Katarzyna Grynfeld: - Oczywiście zdarzają się przypadki, że system o kimś zapomni. Że jakiś urzędnik na jakiegoś niepełnosprawnego krzywo popatrzy i nie pomoże mu więcej niż musi. To są jednak wyjątki. Generalnie wszystko jak widać działa.
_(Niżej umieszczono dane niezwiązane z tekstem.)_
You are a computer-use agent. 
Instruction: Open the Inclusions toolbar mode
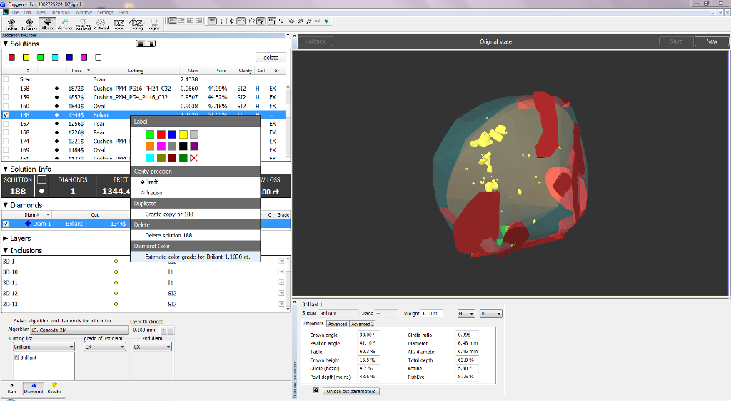click(29, 24)
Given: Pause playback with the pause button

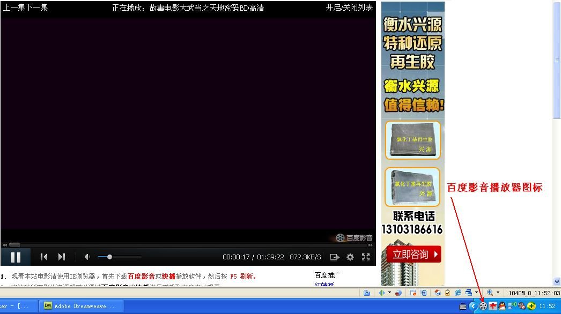Looking at the screenshot, I should coord(16,257).
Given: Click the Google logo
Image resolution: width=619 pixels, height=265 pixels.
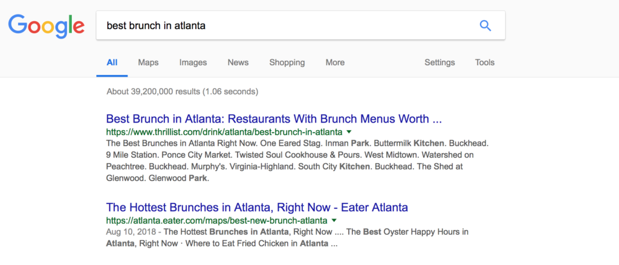Looking at the screenshot, I should coord(46,26).
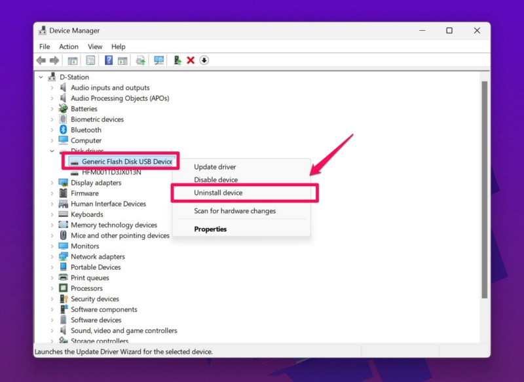Image resolution: width=524 pixels, height=382 pixels.
Task: Click the red X uninstall device icon
Action: (x=191, y=60)
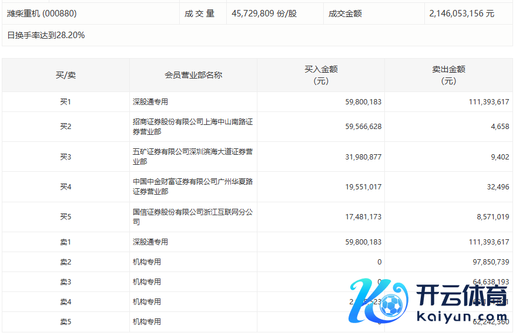516x336 pixels.
Task: Click the kaiyun.com watermark text
Action: tap(461, 317)
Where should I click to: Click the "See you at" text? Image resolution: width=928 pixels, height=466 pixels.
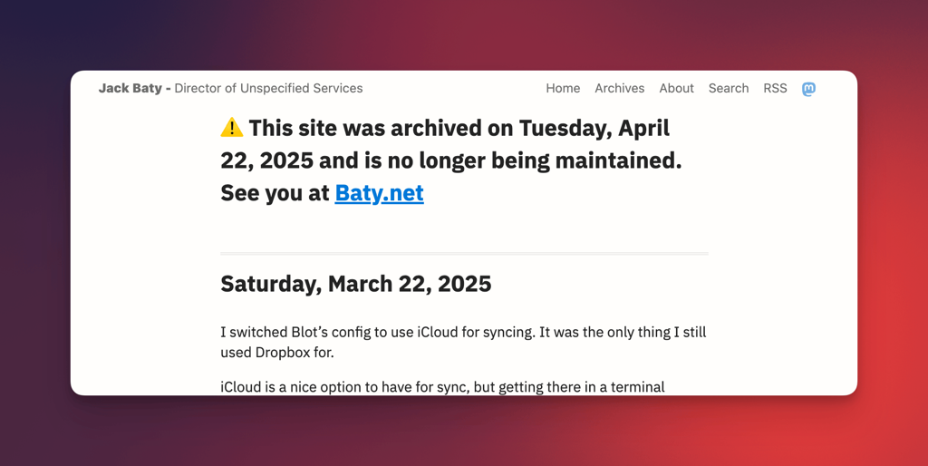pos(276,193)
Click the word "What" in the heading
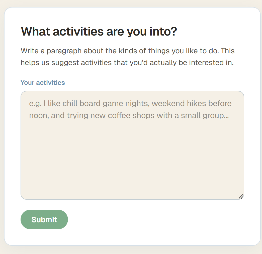Screen dimensions: 262x254 (35, 32)
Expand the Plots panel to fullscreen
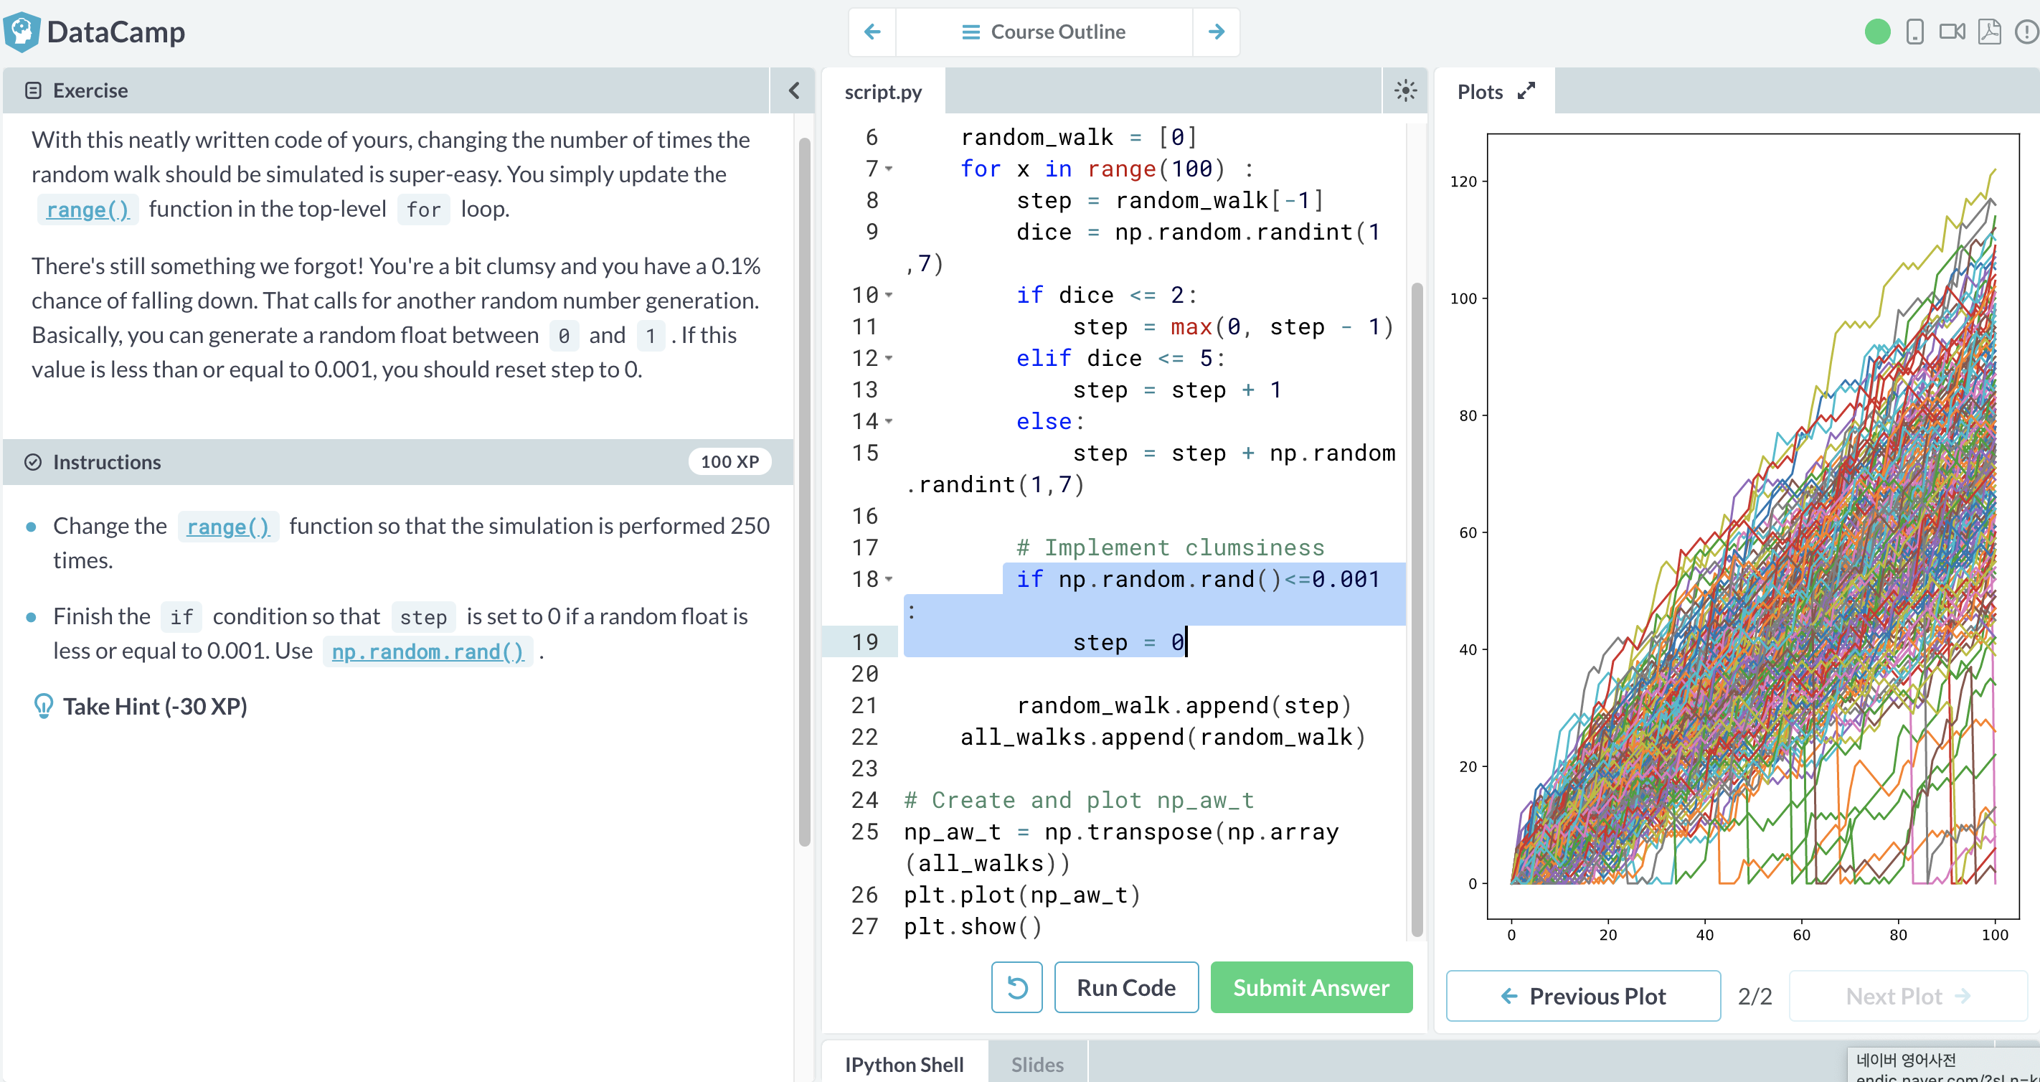The height and width of the screenshot is (1082, 2040). point(1526,91)
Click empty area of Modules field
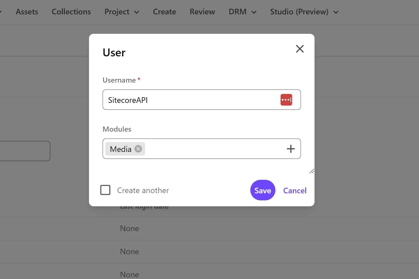The height and width of the screenshot is (279, 419). 214,149
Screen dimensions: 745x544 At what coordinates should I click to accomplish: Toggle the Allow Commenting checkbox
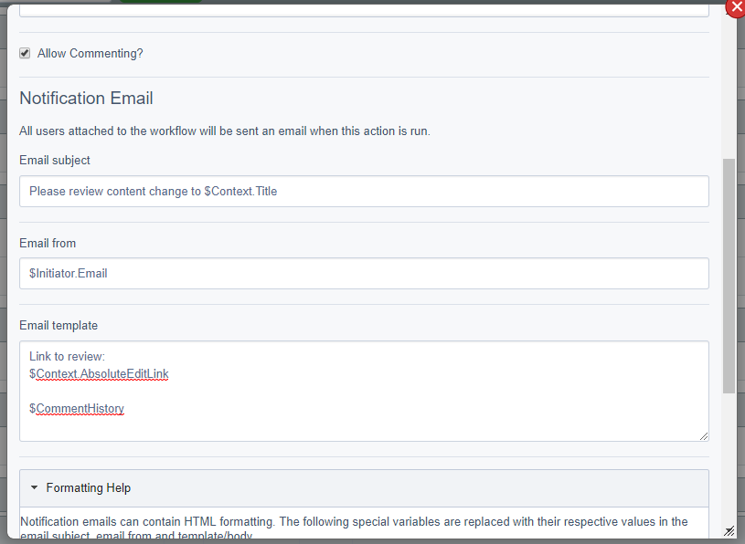[25, 53]
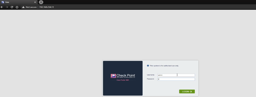Viewport: 256px width, 97px height.
Task: Click the Username label
Action: tap(151, 75)
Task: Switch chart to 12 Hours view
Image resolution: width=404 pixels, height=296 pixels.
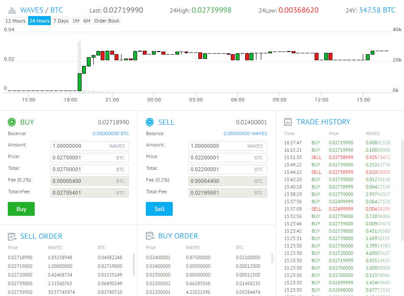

Zbigniew Graczyk: - Szczerze mówiąc nie przychodzą mi do głowy przykłady świadczące o tym, że system działa źle albo niewydajnie. Niewykluczone, że inne osoby mają na ten temat odmienne opinie. Ja natomiast, jeżeli mam wózek, podnośnik w mieszkaniu, który przenosi mnie z wózka na łóżko, mam asystenta, to czego tu - mówiąc kolokwialnie - się czepiać? Skoro to wszystko jest i działa.
- W Polsce nie ma asystentów osób niepełnosprawnych. Proszę więc powiedzieć, jak postrzegana jest ta praca w Szwecji przez innych ludzi? Czy zawód asystenta cieszy się poważaniem społecznym, czy należy do tych gorszych prac, których wykonywaniem nie wypada się chwalić?
Katarzyna Grynfeld: - Ta praca cieszy się respektem, bo jednak społeczeństwo docenia pomoc osobom słabszym i niesamodzielnym. Nasz status materialny jest powiem szczerze taki sobie. Choć z drugiej strony chyba lepszy niż nauczycieli. Pracowałam kiedyś jako nauczycielka. Będąc asystentką osoby niepełnosprawnej, zarabiam o około 15 tysięcy koron więcej.
- Jak układają się relacje między pacjentami a asystentami, skoro asystenci są przydzieleni nierzadko na całą dobę, są jak domownicy i musi dać się z nimi wytrzymać? Pewnie zdarzają się niezgodności charakterów. Co wtedy?
Katarzyna Grynfeld: Pacjent ma decydujący wpływ na wybór asystenta. Nie może mieć go narzuconego wbrew swojej woli. Dobrym przykładem jest tu moja siostra, również mieszkająca w Szwecji. Chciała mieć wyłącznie asystentów mówiących po polsku. I takich dostała.